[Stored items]
● ● ● ● ● ● ●

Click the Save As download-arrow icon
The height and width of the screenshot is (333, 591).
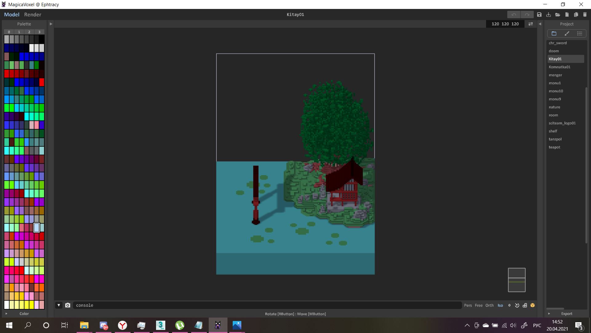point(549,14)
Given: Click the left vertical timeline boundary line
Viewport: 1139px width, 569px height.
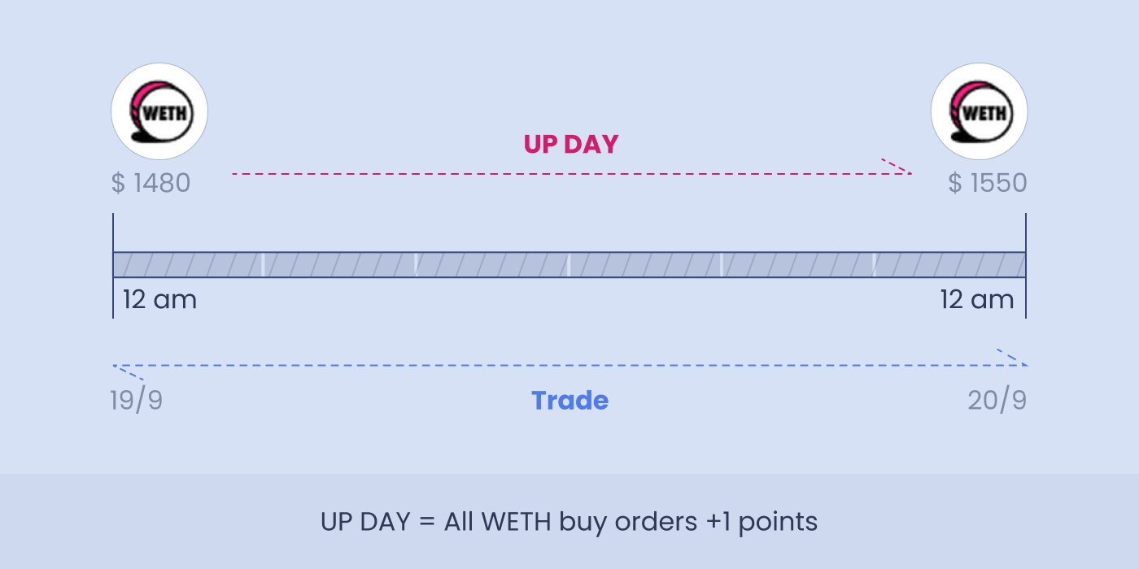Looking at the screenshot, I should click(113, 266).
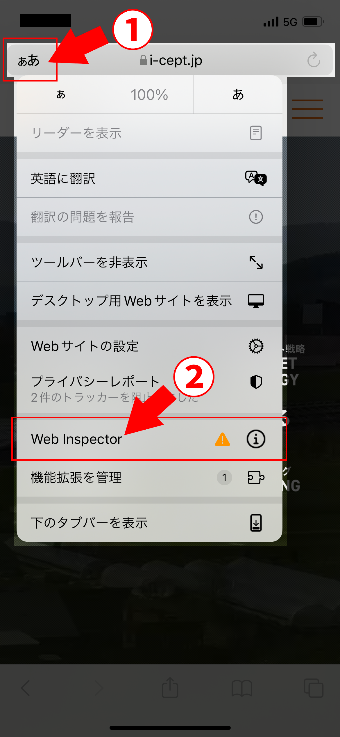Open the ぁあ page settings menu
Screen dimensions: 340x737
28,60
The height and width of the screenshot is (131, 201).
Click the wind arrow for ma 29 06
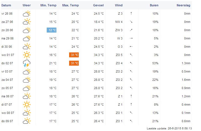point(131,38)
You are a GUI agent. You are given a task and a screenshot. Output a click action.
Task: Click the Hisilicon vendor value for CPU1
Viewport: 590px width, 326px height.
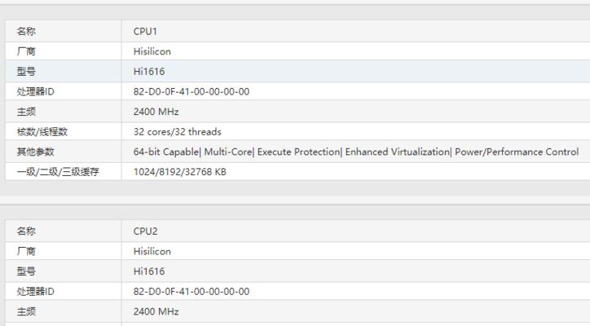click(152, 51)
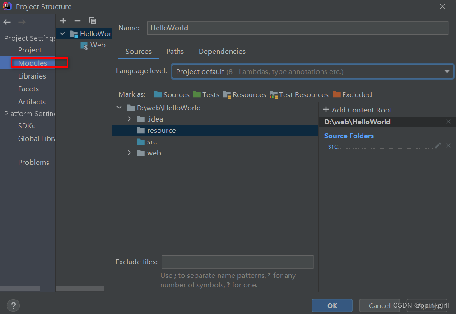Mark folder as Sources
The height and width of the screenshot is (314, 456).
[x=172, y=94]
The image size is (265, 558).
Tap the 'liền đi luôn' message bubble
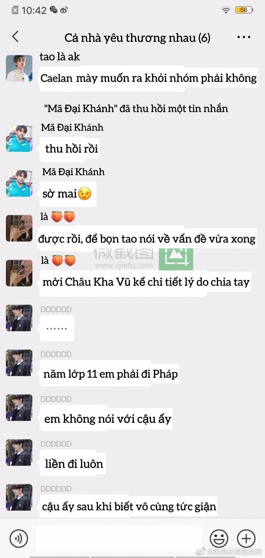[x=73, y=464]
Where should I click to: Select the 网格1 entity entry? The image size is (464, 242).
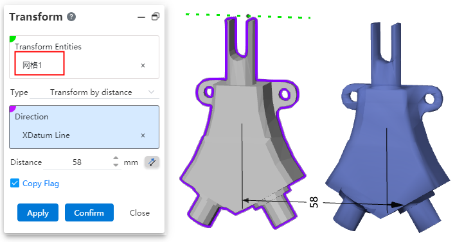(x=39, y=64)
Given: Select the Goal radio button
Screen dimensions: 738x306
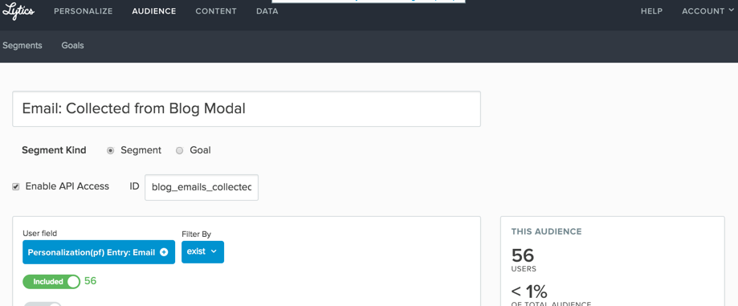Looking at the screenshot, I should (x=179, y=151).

● ● ● ● ● ● ●

Work order ->
Write out the lines from the line with "Click the wind arrow for ma 29 06" through the end of the records exactly; do not include pictures or any other lines.

Solution to the exercise ->
Click the wind arrow for ma 29 06
point(131,38)
You are a GUI agent. You are given a task and a screenshot. Output a click action.
Task: Click the Hisilicon vendor value for CPU1
Viewport: 590px width, 326px height.
click(152, 51)
Mark folder as Sources
The height and width of the screenshot is (314, 456).
[x=172, y=94]
The image size is (265, 558).
Tap the 'liền đi luôn' message bubble
[x=73, y=464]
Where should I click to: Select the 网格1 entity entry? The image size is (464, 242).
(x=39, y=64)
Given: Select the Goal radio button
Screen dimensions: 738x306
Looking at the screenshot, I should (x=179, y=151).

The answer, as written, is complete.